Furthermore, as field expeditions in Antarctica are usually composed of few people, the non-homogeneous reduced sample is a limiting factor of the present study. However, because of the logistics of expeditions, we consider that evaluating a group composed of 7 individuals represents a moderate size group since the number of subjects in camps under extreme conditions usually varies from 4 until about 10 to 14 individuals [1,3,51,91,92,93] Also, reporting physiological field modifications does not reveal any cause-effect relationship but shows patterns of changes that can provide the basis for future investigations under controlled laboratory conditions.
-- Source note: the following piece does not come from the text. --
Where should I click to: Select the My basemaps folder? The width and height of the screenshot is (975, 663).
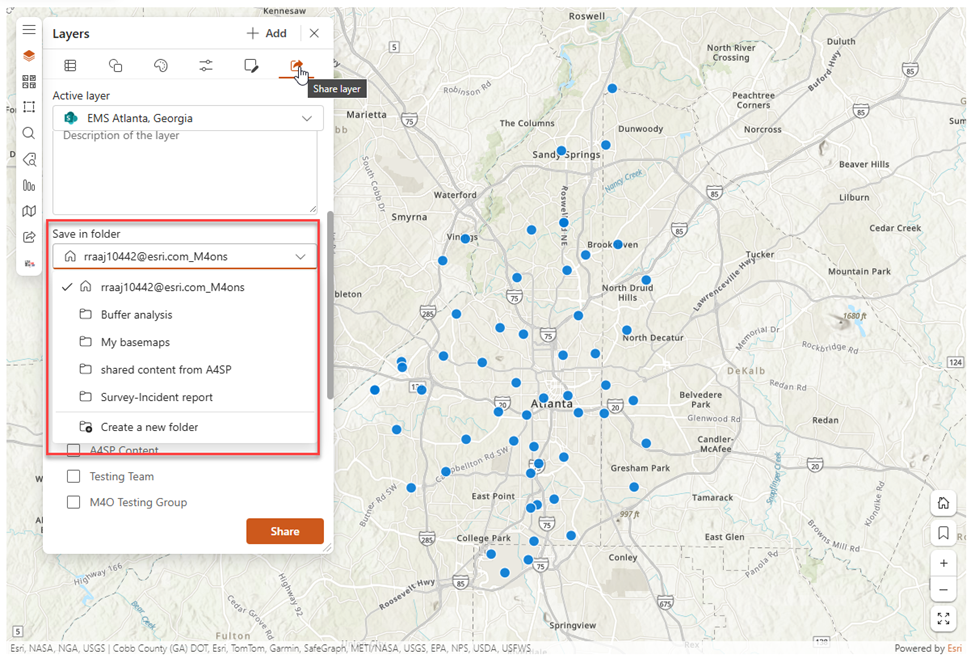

Moving from this perspective, we emphasize the exploratory aspects of the present study to construct posterior hypotheses.

5. Conclusions

Staying in a long-term camp in Antarctica resulted in fluctuations in the microbiome, with transient shifts of Granulicatella, Ruminococcaceae-[G-1], and Bergeyella and reduction of Pasteurellaceae-unclassified. At the phylum level, the changes reduced Pseudomonadota. Concurrently, pro-inflammatory markers IL-8 and leptin tended to increase, while the angiogenic factor VEGF decreased, suggesting that distinct environmental factors (natural and habits) modulated general and oral inflammation. The end of the expedition represented the moment of higher physiological stress, possibly due to the demands for dismantling and removal from the camp or the acute effect experienced by the ship’s balance.

Supplementary Materials

The following supporting information can be downloaded at: https://www.mdpi.com/article/10.3390/microorganisms11020339/s1. Supplemental Materials S1: Model of medical certificate to enable participation in the Antarctic expedition; S2: Consumption of natural or minimally processed foods, processed foods, and ultra-processed foods obtained by 24 h food recall questionnaire (FRQ) in the camp in the Antarctic; S3: Values obtained in normality and equivariance tests of statistical analysis for posterior pairwise comparisons; S4: Individual relative abundance of microbiome phyla and species detected during a camp in Antarctica; S5: Association between the relative abundance of bacterial genus and diversity indexes with cytokine and signal proteins. References are cited in [94,95]

Author Contributions

Conceptualization: M.M.M.; D.A.P.G.; E.H.; D.H. and R.M.E.A. Methodology—Data collection in camp, M.M.M. and A.L.M. Methodology—Data collection on ship: M.M.M.; A.L.M. and T.T.M. Methodology—Laboratorial dosages and analyses: M.M.M.; L.B.; R.V.P.L.; T.G.B.L.; D.V.R.; E.H. and D.H. Formal data analyses: M.M.M.; T.T.M.; L.B.; D.A.P.G.; C.B.S.; T.S.V. and T.G.B.L. Resources—Logistical and laboratorial support: C.N.-E.; R.V.P.L.; E.H.; D.H. and R.M.E.A. Writing—original draft preparation: M.M.M.; L.B. and T.G.B.L. Writing—review and editing: M.M.M.; T.T.M.; L.B.; A.L.M.; C.N.-E.; D.A.P.G.; C.B.S.; R.V.P.L.; E.H.; D.H. and R.M.E.A. Project administration, supervision and funding acquisition: R.M.E.A. All authors have read and agreed to the published version of the manuscript.

Funding

This research was funded by CNPq/MCTIC/CAPES/FNDCT/PROANTAR under Grant [442645/2018-0]; Fundação de Amparo à Pesquisa do Estado de Minas Gerais (FAPEMIG) under Grant [AEC-00017-18; CDS- PPM 000304/16; CBB- APQ-01419-14; DAPG- APQ-01268-21 and APQ-02960-22] and Pró-Reitoria de Pesquisa da Universidade Federal de Minas Gerais (PRPq UFMG). RMEA received a research fellowship from Conselho Nacional de Desenvolvimento Científico e Tecnológico (CNPq) under Grant [311976/2021-2]. This study was financed in part by the Coordenação de Aperfeiçoamento de Pessoal de Nível Superior—Brasil (CAPES)—Finance Code 001 (MMM post-doctoral fellowship, CAPES/BRASIL under Grant [88887.321687/2019-00]; LB post-doctoral fellowship, CAPES/BRASIL under Grant [88882.314890/2013-01]).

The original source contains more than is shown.